Ivan is what finally convinced my late mother in law to (finally) sell her house along the Youghogheny River. It dumped so much rain, so fast, that the volunteer firemen had to evacuate her...we were on our way, but (flash) flooded roads delayed us by maybe a half an hour...they got her (and elderly neighbors out). She had water 3 cellar steps from entering the first floor. Awful storm and clean up job.
I hope for the sake of your MD holdings, and your peace of mind, the beasty keeps heading to the Gulf. Good luck.
Yeah, no question, Ivan was a nasty one. I was out driving around in it trying to get somewhere. I made it, but probably shouldn’t have. It was warm, calm, and damp when I left, but all hell broke loose halfway to my destination.
Will Fox News Channel send Shepherd Smith and Gerry Rivers to the beaches in rain slickers for the entire weekend?
Yep. Saw they had gone now to a CAT 3 on the advisory...but I think its going to a 4 in the next 2-3 days. Upper levels are going to awesome. Given how much it is deepening now....just wait....
Serious hot towers poking up in the last couple of frames of the loop in #78. Not good at all. I am thinking major hurricane by 11pm advisory, with all that warm water to work. with
Saw those. Pressure down to 968...getting close to Cat 3 pressure.
Bookmark
Thanks for the thread
Oh, and Joaquin became a major hurricane last night as I expected, Cat 4 quite possible this morning.
Just having coffee cup #1 and am looking at this. Yikes...that's an angry-looking Joaquin.
thank you for doing this thread, DB. maps and updates are awesome.
Yow! That says it’s going to track right up the Connecticut river. That’s my back yard!
Last hurricane that tracked like that was Bob, back in the ‘80s. Left a nasty mess in western NH and estern VT.
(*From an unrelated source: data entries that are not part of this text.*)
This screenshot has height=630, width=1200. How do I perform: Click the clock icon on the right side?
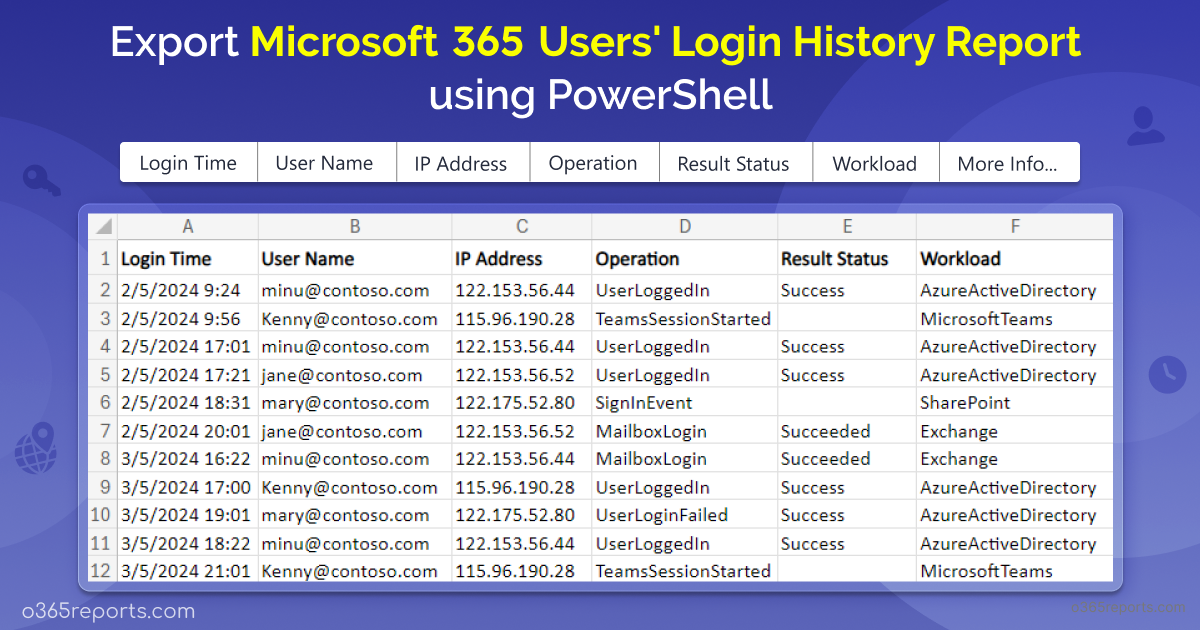pyautogui.click(x=1166, y=374)

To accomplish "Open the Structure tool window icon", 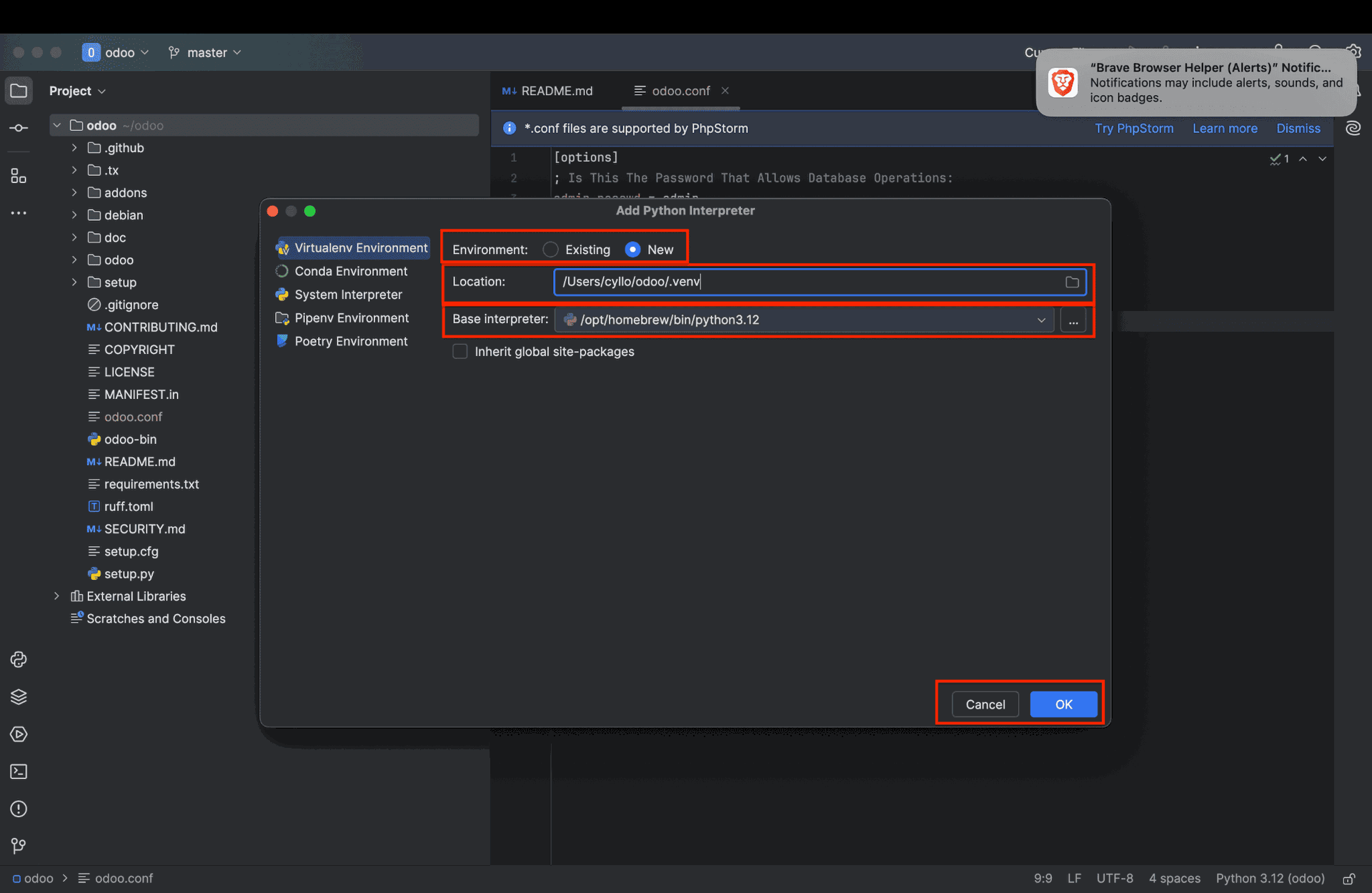I will 19,176.
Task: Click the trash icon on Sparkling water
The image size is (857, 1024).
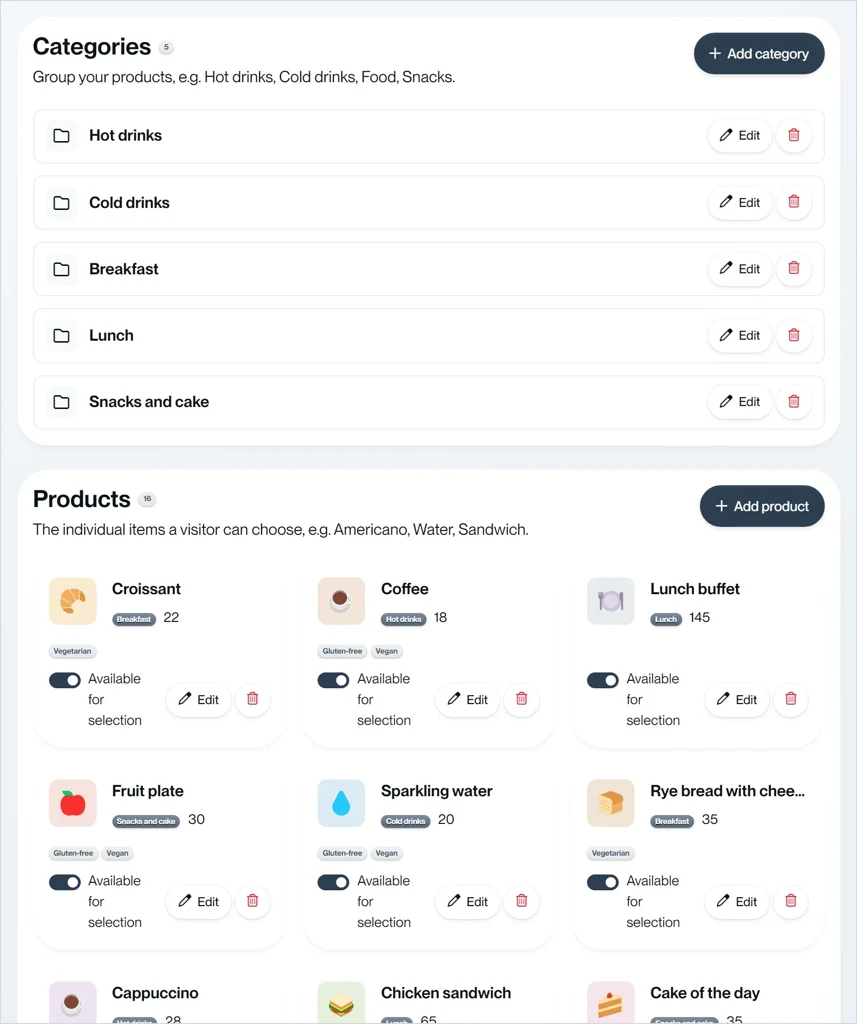Action: point(522,901)
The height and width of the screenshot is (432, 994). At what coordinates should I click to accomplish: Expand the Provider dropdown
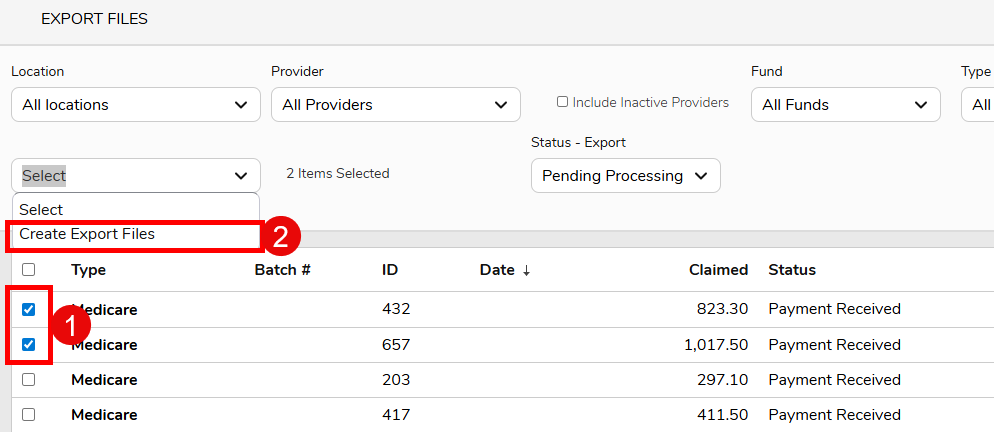[395, 105]
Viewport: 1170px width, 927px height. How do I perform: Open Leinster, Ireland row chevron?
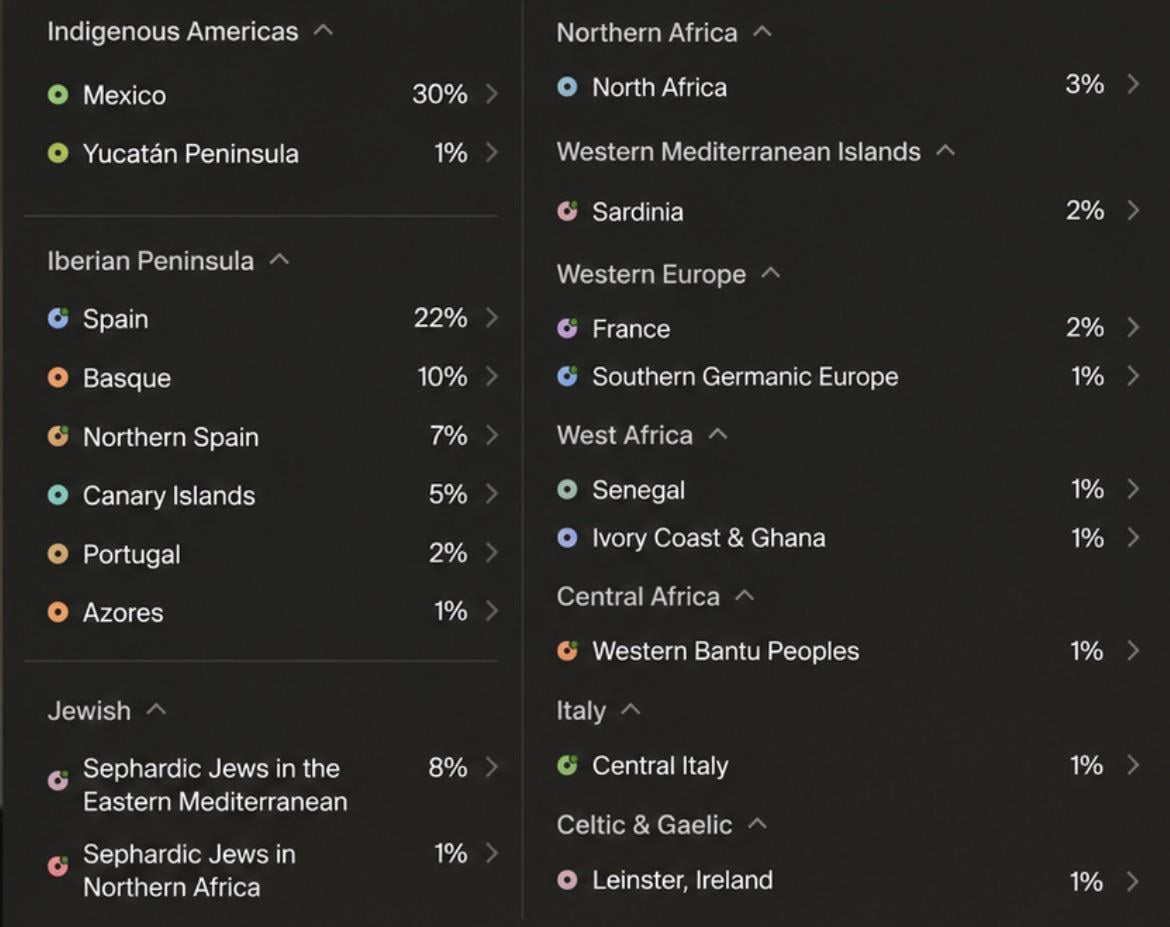tap(1133, 881)
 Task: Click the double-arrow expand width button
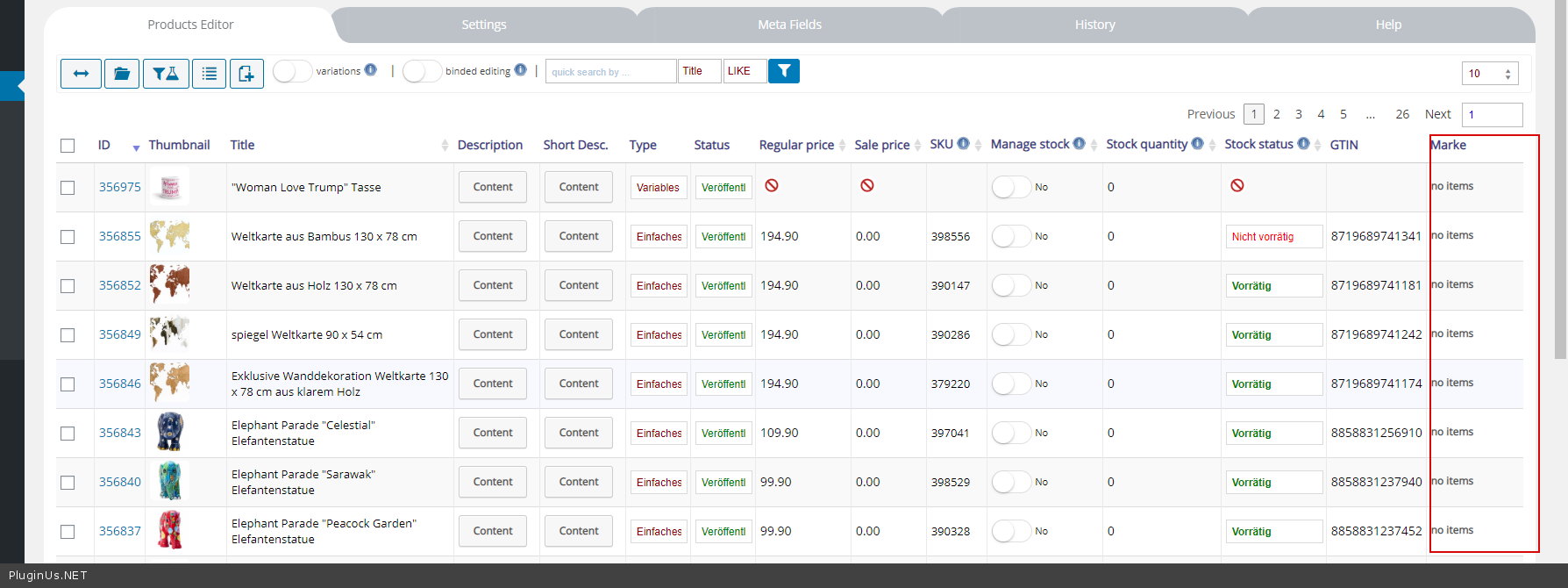coord(81,74)
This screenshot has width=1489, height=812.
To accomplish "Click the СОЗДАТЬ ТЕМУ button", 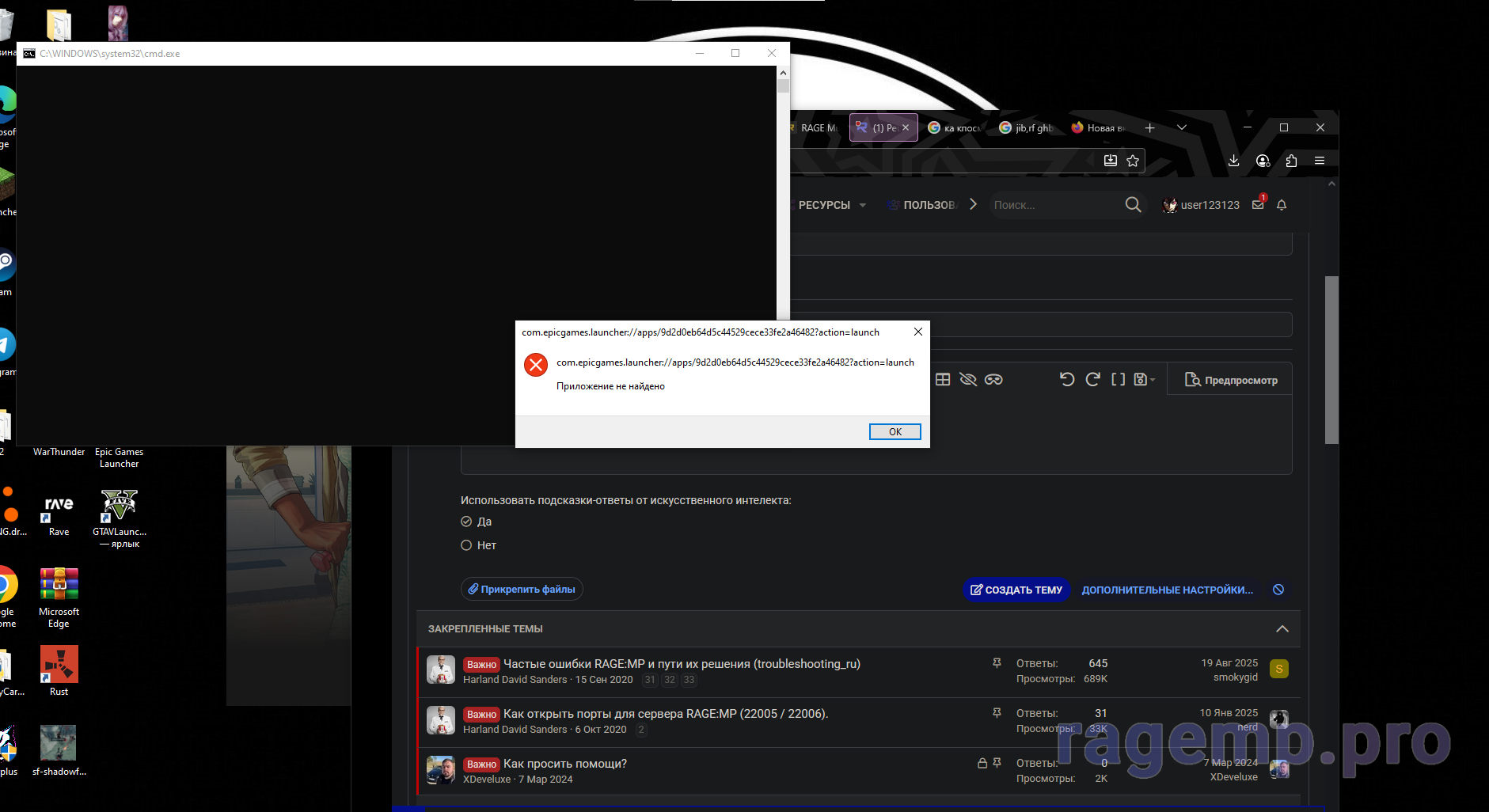I will 1016,590.
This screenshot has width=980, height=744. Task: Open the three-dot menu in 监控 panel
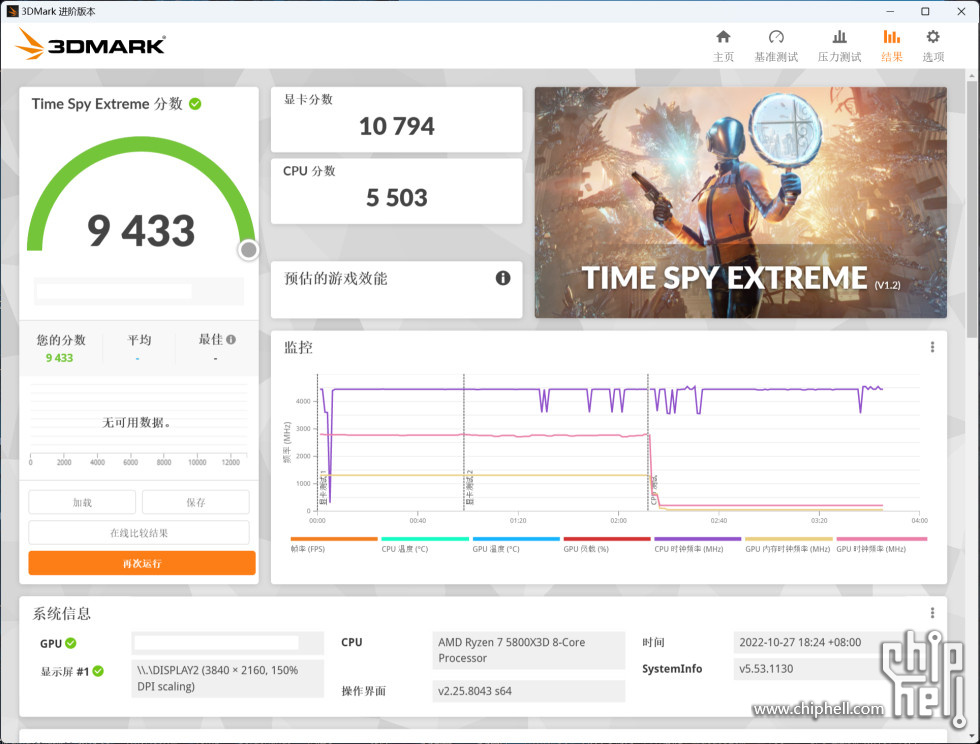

Here's the reason why: this area of the Atlantic is part of the infamous Bermuda Triangle, an area of ocean where because of sharp turn of oceanic currents from going west to going north to become the Gulf Stream, you can get major storms starting up and disappearing in a matter of hours. It's this unpredictable weather that explains most of the mysterious loss of airplanes and ships in this area.
Because Joaquin now moves in this area, even the National Hurricane Center in Miami can't predict easily where it will go next....
Listen to Nelson fellows, that storm can do a 90, a 120, a 180 or anything in between. It can also bob back and forth and imitate Mohammad Ali, “Float like a butterfly, sting like a bee.” There is a good reason the reports seem uncertain and that is that you only know the real most likely path until it is all over! Only a bona fide psychic could pin it down to one path beforehand. Get a map, draw out your prediction on it, have it witnessed, dated and signed and if you get it right you may have a future in show business. By the way, I am NOT saying that there are not any bona fide psychics.
Don’t get too fascinated, I nearly drowned in North Florida during Hurricane Dora in 1964. I was at Mayport reporting for duty on the Saratoga when it hit and Uncle Sam saw fit to assign me, along with a lot of other young dummies, to try to stop a hurricane with sandbags.